Шрифт:
Интервал:
Закладка:
Более того, релятивисты и с грамматическими конструкциями обращаются как со словами, за которыми стоят вещи или идеи. Отсюда, например, популярность теории, согласно которой безличные конструкции типа мне приснилось или мне довелось свидетельствуют о том, что носитель русского языка воспринимает себя как пассивный объект воздействия внешних сил (а, соответственно, носитель английского языка, в котором этих конструкций якобы нет, – как активного деятеля)[43]. Эта идея появилась задолго до трудов Вежбицкой, но была подхвачена ею самой и ее сторонниками[44].
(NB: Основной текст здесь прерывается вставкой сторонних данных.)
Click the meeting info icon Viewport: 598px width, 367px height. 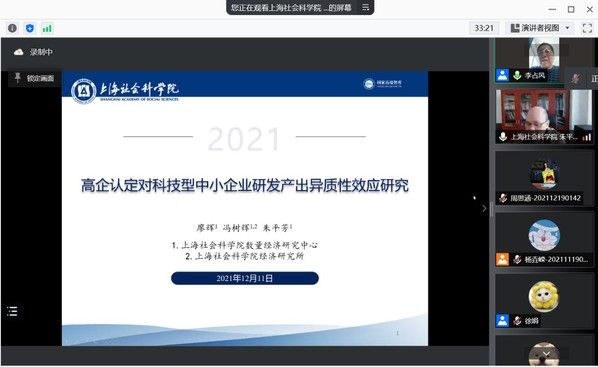point(12,28)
Идеологические аспекты “языковой картины мира”, по которым “вежбицкианцам” тоже предъявляют немало претензий, я позволю себе оставить за кадром. Здесь обсуждается только вопрос, насколько основная идея данной теории соответствует реальности языка.
Один из критиков Вежбицкой, Патрик Серио, отмечает:
Следствием этой основной идеи является положение, которое можно назвать оруэлловским: если в определенном языке нет слов (форм), с помощью которых можно выразить что-либо, то на данном языке нельзя ни подумать, ни даже почувствовать это[45].
Не правда ли, знакомая мысль? Именно это положение несколькими десятилетиями ранее без тени иронии высказывал М. И. Стеблин-Каменский, обсуждая возможность обозначения понятия “любовь” или “авторство” в древнеисландском. “Любовь” и “авторство” оказываются полностью тождественны “электричеству” или “суши-бару”: они заимствуются извне вместе с соответствующими словами. Слова рассматриваются в первую очередь как названия предметов, равноценные по объему значений. Хотя, надо сказать, Стеблин-Каменский не заходил так далеко, как вежбицкианцы, – в том, что грамматические конструкции языка отражают мировоззрение, он все же сомневался[46].
Если вдуматься, этот постулат заводит в логический тупик: нельзя помыслить о чем-то, пока не появилось слово для его обозначения. Но, если новое слово заимствуется потому, что нужно назвать новую вещь или идею, как тогда вообще возможны заимствования из одного языка в другой?
Мы, однако, убедились, что можно печь блины, не называя блинное тесто специальным словом. Более того, маленькие дети в наше время уверенно пользуются компьютером, не зная названий инструментов Windows, которые они видят на экране. Переводы компьютерной терминологии как раз представляют собой обширное поле для вопросов: действительно ли новые слова так необходимы для всех новых объектов? Надо ли заимствовать английские термины или переводить (у нас вполне прижились русские окно и мышь в значениях “window” и “mouse”, которых исходно у этих слов не было)? И сколько элементов, требующих называния, содержит компьютерная программа?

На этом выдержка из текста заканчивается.